Barrow (Ditch barrow), Ballynamona, Co. Limerick
Co. Limerick |
Barrows
There is a prehistoric burial ground in the wet pastures of Ballynamona, County Limerick, that has almost entirely vanished from the surface of the earth.
Nine barrows, the low mounded earthworks typically used for burial during the Bronze Age, once formed a cemetery here, arranged within a surprisingly compact corridor of land measuring roughly 240 metres north to south and just 50 metres east to west. Today, aerial imagery reveals nothing. No mounds, no ditches, no obvious trace of what was once a concentrated, deliberate landscape of the dead.
Six of the nine barrows were excavated in 1934 by Seán P. Ó Ríordáin, one of the most significant figures in twentieth-century Irish archaeology, whose findings were published in 1936. A ditch barrow, as the name suggests, is defined by a surrounding ditch rather than simply a raised mound, and this variant is among the more common funerary monument types found across Munster. The particular barrow recorded here, designated site number III in Field C, was one of the three that Ó Ríordáin left unexcavated, meaning whatever material or skeletal evidence it once held remains, theoretically, in the ground. The site sits in wet pasture roughly 100 metres west of a stream and 275 metres northwest of the townland boundary with Lissard, coordinates that are precise in the archaeological record even if the ground itself offers no visible clue.
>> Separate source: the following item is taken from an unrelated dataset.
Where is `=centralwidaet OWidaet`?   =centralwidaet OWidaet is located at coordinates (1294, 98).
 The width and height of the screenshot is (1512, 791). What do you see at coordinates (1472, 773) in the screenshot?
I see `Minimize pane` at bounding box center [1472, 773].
Visitors approaching this field should be prepared for the fundamental oddness of looking at what amounts to ordinary farmland and knowing that a formally recorded Bronze Age cemetery lies beneath it. The terrain is wet pasture, so the ground underfoot is likely to be soft, particularly in the wetter months; sensible footwear matters. There is no monument to locate, no interpretive panel, and no obvious physical feature to orientate yourself against. What you are really doing, if you make the effort to come here, is standing somewhere defined entirely by what is invisible, a site whose significance exists almost entirely in the archaeological record rather than in anything you can see or touch.